1

My brother had an idea for a DIY project and I am curious if the science works out well enough to try it.

The idea is to collect rainwater then mist it onto the air conditioners condenser coils (the hot side). The hypothesis is that the water mist will provide additional cooling because water is a better conductor of heat and that evaporating water has a cooling effect.

My question for Physics.SE is how can I work this out on paper first to determine if its remotely useful?

I think what I need is to understand how to compute heat transfer from one medium to another. That would let me compare the difference between the coil to air and to water.

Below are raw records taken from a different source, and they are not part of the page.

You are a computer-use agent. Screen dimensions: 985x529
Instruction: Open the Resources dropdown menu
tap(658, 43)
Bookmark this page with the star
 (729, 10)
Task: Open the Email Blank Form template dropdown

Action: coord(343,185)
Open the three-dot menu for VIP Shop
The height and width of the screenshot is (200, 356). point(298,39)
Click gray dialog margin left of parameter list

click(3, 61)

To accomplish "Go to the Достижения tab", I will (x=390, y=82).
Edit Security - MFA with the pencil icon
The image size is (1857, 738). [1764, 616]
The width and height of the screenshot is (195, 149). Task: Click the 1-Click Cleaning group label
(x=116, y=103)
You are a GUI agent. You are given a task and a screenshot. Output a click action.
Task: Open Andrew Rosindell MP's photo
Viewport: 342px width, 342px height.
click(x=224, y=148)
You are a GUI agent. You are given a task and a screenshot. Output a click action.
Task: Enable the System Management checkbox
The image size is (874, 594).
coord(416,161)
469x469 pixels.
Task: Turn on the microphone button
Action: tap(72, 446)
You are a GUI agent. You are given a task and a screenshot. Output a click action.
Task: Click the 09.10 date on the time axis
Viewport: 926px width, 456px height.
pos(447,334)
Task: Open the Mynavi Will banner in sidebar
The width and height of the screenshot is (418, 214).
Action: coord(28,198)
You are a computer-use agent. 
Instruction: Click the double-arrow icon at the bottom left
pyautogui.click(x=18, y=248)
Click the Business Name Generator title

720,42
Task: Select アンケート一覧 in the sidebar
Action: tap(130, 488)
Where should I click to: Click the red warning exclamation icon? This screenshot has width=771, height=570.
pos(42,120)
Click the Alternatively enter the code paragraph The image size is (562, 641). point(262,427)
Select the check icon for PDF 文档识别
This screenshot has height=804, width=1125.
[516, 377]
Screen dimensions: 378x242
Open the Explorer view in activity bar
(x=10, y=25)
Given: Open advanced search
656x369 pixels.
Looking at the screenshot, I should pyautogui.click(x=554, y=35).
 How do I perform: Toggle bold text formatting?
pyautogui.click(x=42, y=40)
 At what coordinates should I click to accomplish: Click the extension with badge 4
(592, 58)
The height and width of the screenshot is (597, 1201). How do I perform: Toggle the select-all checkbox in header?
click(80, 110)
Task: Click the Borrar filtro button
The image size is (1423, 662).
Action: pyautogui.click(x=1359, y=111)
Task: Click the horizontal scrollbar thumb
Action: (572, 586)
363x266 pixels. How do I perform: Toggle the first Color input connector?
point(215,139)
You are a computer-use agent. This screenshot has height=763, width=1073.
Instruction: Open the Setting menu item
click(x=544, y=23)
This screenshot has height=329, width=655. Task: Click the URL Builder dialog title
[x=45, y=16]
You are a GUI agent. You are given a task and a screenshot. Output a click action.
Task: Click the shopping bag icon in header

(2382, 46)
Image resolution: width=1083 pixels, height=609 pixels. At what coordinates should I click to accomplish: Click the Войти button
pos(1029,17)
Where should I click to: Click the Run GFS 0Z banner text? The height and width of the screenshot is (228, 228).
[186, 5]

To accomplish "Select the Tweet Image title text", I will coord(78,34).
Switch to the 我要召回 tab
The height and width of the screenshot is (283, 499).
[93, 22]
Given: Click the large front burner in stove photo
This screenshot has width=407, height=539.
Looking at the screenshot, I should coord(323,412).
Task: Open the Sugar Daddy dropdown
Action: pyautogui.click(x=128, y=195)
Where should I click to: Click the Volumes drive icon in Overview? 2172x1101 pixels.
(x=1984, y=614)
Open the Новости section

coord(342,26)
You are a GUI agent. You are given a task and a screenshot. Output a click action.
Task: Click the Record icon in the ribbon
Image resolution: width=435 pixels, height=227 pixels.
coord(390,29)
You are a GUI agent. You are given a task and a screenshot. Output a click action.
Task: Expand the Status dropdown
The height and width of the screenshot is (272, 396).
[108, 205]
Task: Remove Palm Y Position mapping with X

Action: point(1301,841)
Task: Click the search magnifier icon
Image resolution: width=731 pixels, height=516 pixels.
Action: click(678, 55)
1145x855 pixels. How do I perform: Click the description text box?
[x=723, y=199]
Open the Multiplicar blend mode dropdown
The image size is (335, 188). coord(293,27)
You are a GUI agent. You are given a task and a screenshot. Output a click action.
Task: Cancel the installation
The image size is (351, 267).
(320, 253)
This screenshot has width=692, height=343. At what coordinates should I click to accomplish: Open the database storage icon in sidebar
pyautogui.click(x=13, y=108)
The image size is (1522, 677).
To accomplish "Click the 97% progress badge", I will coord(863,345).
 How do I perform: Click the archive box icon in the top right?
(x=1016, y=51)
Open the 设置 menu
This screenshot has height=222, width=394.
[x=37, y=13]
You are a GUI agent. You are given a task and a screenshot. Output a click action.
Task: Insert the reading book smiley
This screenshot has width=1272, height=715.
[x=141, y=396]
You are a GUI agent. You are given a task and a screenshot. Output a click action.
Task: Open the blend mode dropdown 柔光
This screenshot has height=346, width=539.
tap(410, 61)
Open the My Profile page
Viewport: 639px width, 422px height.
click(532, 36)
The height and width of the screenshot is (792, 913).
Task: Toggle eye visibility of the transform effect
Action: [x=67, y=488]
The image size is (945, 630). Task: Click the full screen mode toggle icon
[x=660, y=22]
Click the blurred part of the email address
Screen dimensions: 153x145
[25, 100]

I suppose the simpler solution is to actually build this contraption and measure how long the A/C runs during a given time period and noting both the indoor and outdoor temperatures.

Freiheit
  • 113
  • Here's a link to a pdf brochure a "Condenser Misting System" from an outfit in FL: http://www.hvacfl.com/Docs/Condenser%20Misting%20System%20Florida.pdf‎ – Alfred Centauri Jul 17 '13 at 17:17

1 Answers1

2

In theory it would improve efficiency. The cooler it is, the less pressure is required to re-liquify the refrigerant and the motor works less hard.

Be careful! The system may be designed to require a certain pressure to work. Also, the water use would be very high. Finally, water can corrode metal, etc.

We can approximate some things: Water will evaporate and take x energy per gram. Please don't discard liquid water! That would be a big waste. The evaporation will cool it from y degrees to z degrees. This is a more involved calculation, it requires using heat and mass transfer and is dependent on the geometry. Expected about 10-20C. The condensor pressure will drop by p (look up the vapor pressure of your refrigerant, or a typical refrigerant if you don't know). The motor has to output p*(volume flow rate of compressor gas) less power. The volume flow rate can be calculated from the heat of vaporization of the refrigerant and how much heat is going into the water. Less power means less energy, but we do not know the motor's power output-power input curve. Ideally out = in, but there are always losses.

Kevin Kostlan
  • 6,463